= Roya Zandi =

American physicist

Roya Zandi is an American physicist whose research involves the self-assembly of the viruses and fluctuation-induced or Casimir forces. She is a professor of physics and astronomy at the University of California, Riverside, and the director of the university's biophysics graduate program.

==Education and career==
Zandi studied physics at California State University, Northridge, graduating summa cum laude in 1992 and continuing for a master's degree in 1994.. She went to the University of California, Los Angeles (UCLA) for doctoral study in physics, completing her Ph.D. in 2001. Her dissertation, Nucleosomes and Polyelectrolytes, was supervised by Joseph Rudnick.

After postdoctoral research at UCLA and the Massachusetts Institute of Technology, Zandi became a faculty member at UC Riverside in 2005.

==Recognition==
UC Riverside gave Zandi their Commitment to Graduate Diversity Award in 2019, and named her as Endowed Term Chair for Inclusive Excellence in 2021, for her efforts in encouraging and training a diverse group of students.

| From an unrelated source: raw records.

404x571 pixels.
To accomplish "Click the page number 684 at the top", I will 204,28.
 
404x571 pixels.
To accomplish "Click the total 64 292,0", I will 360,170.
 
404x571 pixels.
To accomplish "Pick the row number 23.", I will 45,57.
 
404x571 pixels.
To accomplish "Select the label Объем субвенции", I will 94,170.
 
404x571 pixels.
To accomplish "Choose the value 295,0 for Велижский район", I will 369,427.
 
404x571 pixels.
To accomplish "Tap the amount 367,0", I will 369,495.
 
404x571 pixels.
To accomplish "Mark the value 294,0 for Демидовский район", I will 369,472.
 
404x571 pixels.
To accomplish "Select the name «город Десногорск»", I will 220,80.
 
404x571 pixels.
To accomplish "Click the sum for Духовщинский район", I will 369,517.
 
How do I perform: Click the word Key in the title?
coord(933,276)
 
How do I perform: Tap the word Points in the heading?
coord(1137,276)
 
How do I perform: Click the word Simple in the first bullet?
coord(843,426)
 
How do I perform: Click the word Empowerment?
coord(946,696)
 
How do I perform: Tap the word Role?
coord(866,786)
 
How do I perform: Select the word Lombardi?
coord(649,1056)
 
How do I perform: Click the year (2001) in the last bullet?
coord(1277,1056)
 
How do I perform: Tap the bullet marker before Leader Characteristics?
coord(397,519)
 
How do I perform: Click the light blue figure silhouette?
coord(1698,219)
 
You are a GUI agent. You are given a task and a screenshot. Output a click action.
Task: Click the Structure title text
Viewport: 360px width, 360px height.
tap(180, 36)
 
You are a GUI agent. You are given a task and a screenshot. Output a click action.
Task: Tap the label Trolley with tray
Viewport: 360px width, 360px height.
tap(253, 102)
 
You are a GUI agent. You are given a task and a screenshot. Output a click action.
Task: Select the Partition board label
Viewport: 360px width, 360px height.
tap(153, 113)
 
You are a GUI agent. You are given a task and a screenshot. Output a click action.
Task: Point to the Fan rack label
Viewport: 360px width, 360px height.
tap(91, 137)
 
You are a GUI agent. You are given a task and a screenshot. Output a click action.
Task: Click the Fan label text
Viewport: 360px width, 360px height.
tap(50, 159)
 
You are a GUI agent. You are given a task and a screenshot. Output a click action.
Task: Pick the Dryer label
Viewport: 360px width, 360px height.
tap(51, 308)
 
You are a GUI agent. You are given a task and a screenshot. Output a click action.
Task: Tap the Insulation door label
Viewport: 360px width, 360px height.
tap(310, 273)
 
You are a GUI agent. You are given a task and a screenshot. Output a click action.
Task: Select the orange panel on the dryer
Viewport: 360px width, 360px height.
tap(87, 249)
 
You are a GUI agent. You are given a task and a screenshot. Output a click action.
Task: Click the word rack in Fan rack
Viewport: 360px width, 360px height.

She was named a Fellow of the American Physical Society (APS) in 2022, after a nomination from the APS Division of Biological Physics, "for the application of fundamental theories of elasticity, electrostatics, and phase transitions to elucidate unique physical phenomena arising in viral capsid formation, notably the origin of icosahedral symmetry, the role of disclinations, and the branched topology of RNA genomes".